On the picketline
Nurses are once again on the front line of the pandemic, due to the upsurge caused by COVID-19 Delta variant. Simultaneously, all across the U.S. nurses are organizing to fight for patient and staff safety — as hospital corporations rake in profits, and their executives command million-dollar salaries.
In Massachusetts, the 800 nurses at St. Vincent Hospital in Worcester, Mass., continue their strike, now in its fifth month. The nurses are demanding safer patient-to-nurse staffing ratios that improve recovery time from illness, prevent serious injuries during hospitalization and reduce hospital-acquired infection rates.
In a show of solidarity, the striking nurses joined the picket line of health care workers at the Massachusetts Visiting Nurse Association in Dorchester, Mass. These workers are holding a one-week strike to protest increased patient caseloads, which hinder proper delivery of care.
In Illinois, the 200 nurses at Chicago’s Community First Medical Center are on strike after 14 months of negotiation. They are still without a first contract, after voting to join National Nurses United in 2019. Staffing issues are at the core of the dispute, while hospital administration continues to spend money on public relations campaigns that tout nurses as heroes. “More like suckers” is one Community First nurse’s interpretation of this failure to treat nurses with the respect they deserve. (The Guardian, July 30)

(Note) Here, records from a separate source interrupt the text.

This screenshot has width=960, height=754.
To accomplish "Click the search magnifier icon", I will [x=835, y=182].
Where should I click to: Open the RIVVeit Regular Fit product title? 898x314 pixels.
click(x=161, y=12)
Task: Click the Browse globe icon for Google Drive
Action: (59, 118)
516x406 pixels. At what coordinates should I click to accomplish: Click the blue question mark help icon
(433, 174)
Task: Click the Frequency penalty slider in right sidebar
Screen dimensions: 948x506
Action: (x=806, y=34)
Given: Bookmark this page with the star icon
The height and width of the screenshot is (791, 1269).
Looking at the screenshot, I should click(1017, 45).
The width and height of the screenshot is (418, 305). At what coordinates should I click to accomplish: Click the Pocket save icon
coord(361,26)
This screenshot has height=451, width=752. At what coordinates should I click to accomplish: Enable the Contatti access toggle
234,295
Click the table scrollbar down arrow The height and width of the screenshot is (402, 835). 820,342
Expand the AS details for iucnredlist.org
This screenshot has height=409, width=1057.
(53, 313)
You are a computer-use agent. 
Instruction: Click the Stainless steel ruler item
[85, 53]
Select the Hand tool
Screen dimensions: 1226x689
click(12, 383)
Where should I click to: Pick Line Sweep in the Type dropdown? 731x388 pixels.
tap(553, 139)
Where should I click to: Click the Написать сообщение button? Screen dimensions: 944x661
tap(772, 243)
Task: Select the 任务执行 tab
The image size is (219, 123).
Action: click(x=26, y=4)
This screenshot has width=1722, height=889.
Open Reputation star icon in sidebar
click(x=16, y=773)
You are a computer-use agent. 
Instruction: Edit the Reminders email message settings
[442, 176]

The 1,400 nurses at University of Southern’s California Keck Hospital and Norris Cancer Hospital held a strike July 14-15 to protest long shifts and understaffing and to demand hospital administrators stop hiring outside agency contract nurses, who lack the skills needed to care for special types of patients. (LA Times, July 14) For example, nurses must have additional training to administer chemotherapy drugs to cancer patients.
In Michigan, the threat of a strike by 500 nurses at McLaren Macomb Hospital outside Detroit forced concessions at the bargaining table. (Detroit Free Press, July 24) The nurses, members of Office and Professional Employees International Union Local 40, will vote soon on the tentative three-year contract. OPEIU and the Michigan Nurses Association (MNA) are part of a 10-union coalition accusing McLaren Health Care Corporation, which owns 14 hospitals, of unfair labor practices.
The hospital corporation refuses to disclose the amount of pandemic federal relief funds it received. The unions called on the corporation to cap executives’ salaries at $1 million and put relief funds into hazard pay and PPE. MNA is also pushing Michigan lawmakers to pass the Safe Patient Care Act to legislate safe patient-nurse staffing ratios and to protect whistleblowers from retaliation when they speak out about unsafe hospital conditions.
In Pennsylvania, the Service Employees International Union Healthcare Pennsylvania and Pennsylvania Association of Staff Nurses and Allied Professionals, representing thousands of nurses across the state, are pressuring state legislators to pass safe patient-nurse staffing through the Patient Safety Act. Pennsylvania nurses’ unions have launched the Enough is Enough campaign to force the state Department of Health to increase the minimum hours of care necessary to adequately care for nursing home residents.
Pennsylvania’s nursing home residents account for over 13,000 deaths from COVID-19, out of a total of nearly 28,000 statewide. The nurses want the minimum hours of care increased from the current 2.7 hours to the industry standard of 4.1 hours.